#### [SELECTED EXTRACT]
○ ○ ○
The better reasoning would be why would tesla provide and support using launch mode when it could damage the drive train? It appears to me from their actions they were trying their best to deliver on the 10.9 promise and did not properly test and evaluate the negative impact when combining launch mode with the higher amps provided by the V2 and V3 batteries. Nothing to do with causing a fire.
Well now I can't damage the drive train.

The drivetrain is electric and overheats when too much current is drawn through it. The contactors melt and could potentially catch on fire. This is not an ICE drivetrain.

As I keep saying. Sign a wavier that exonerates Tessa's liability from damage when you constantly launch your car and everyone would be happy.
 
Well now I can't damage the drive train.

The drivetrain is electric and overheats when too much current is drawn through it. The contactors melt and could potentially catch on fire. This is not an ICE drivetrain.
○ ○ ○
#### [EXCERPTED DATA]
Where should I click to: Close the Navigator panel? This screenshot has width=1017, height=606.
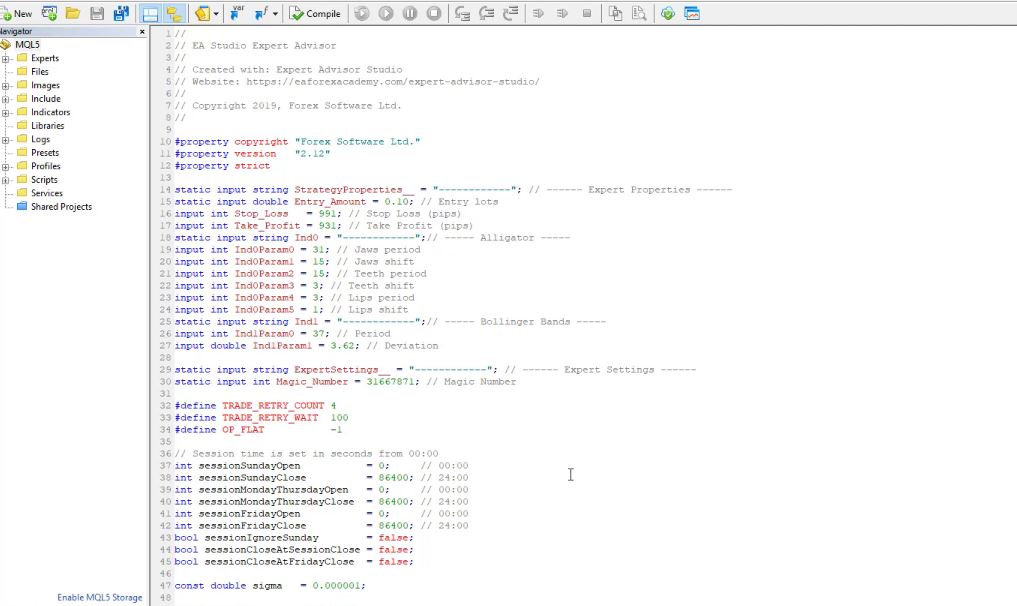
○ ○ ○
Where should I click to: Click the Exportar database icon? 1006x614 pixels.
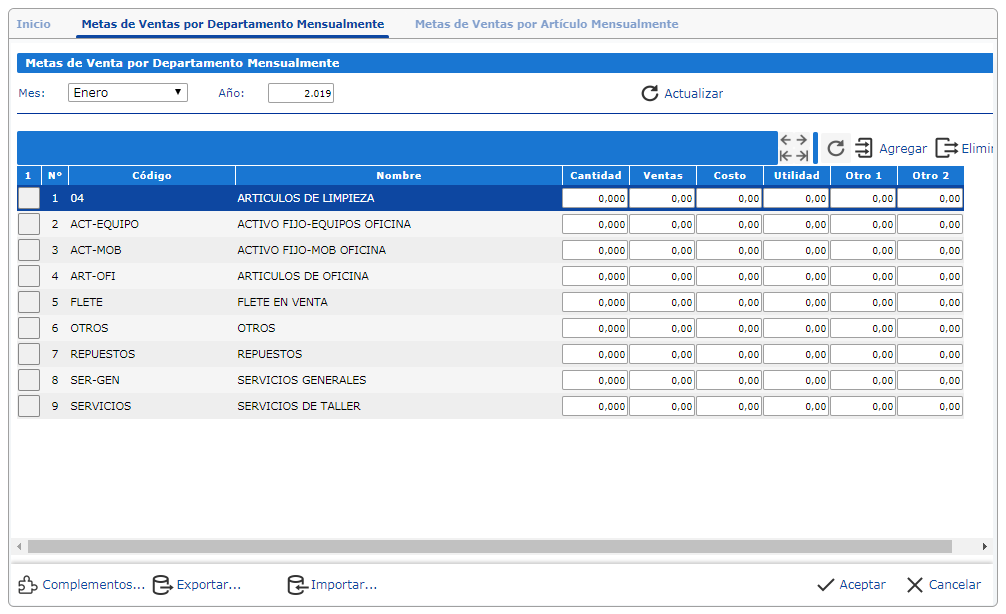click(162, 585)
○ ○ ○
#### [WHAT NEEDS TO BE DONE]
In the excerpt on Tesla's launch mode, what happens to the contactors when the electric drivetrain draws too much current?

#### [WORKED SOLUTION]
They melt and could potentially catch on fire.